■ Task:
Rewrite the stretch from the line containing "Privacy Policy & Terms Of Service (280, 858)" through the end of the records, requests included, scaling every click coordinate in the answers by 0.9 and rounding to whole numbers, with halves rounded up. Give only those lines.

*** Data excerpts ***

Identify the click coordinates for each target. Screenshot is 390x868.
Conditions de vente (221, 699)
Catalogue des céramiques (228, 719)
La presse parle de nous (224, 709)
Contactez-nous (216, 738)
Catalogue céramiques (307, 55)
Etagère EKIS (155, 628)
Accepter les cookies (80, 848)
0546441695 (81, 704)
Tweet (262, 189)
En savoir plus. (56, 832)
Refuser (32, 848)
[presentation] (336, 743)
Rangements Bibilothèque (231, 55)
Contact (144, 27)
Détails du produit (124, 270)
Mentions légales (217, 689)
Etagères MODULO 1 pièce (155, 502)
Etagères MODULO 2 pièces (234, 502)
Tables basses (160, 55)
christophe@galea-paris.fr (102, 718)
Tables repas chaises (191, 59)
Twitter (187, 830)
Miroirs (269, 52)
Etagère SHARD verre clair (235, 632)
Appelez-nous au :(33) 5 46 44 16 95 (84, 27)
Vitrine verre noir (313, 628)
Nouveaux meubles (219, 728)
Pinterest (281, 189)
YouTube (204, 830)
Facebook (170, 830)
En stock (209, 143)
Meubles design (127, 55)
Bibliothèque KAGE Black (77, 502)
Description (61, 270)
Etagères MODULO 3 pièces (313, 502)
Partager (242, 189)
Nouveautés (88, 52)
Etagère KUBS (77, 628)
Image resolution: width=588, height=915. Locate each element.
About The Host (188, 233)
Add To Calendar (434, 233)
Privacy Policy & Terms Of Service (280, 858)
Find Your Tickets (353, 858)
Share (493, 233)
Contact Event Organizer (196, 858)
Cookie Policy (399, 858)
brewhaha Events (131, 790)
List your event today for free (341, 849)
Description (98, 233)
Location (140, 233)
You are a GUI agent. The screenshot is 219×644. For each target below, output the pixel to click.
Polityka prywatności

***

■ Task response:
Privacy Policy & Terms Of Service (252, 772)
Find Your Tickets (318, 772)
Share (444, 210)
Contact Event Organizer (176, 772)
Cookie Policy (359, 772)
brewhaha Events (118, 711)
List your event today for free (307, 764)
Description (88, 210)
Location (126, 210)
You are a GUI agent. The screenshot is 219×644. For each target below, output the pixel to click.
Polityka prywatności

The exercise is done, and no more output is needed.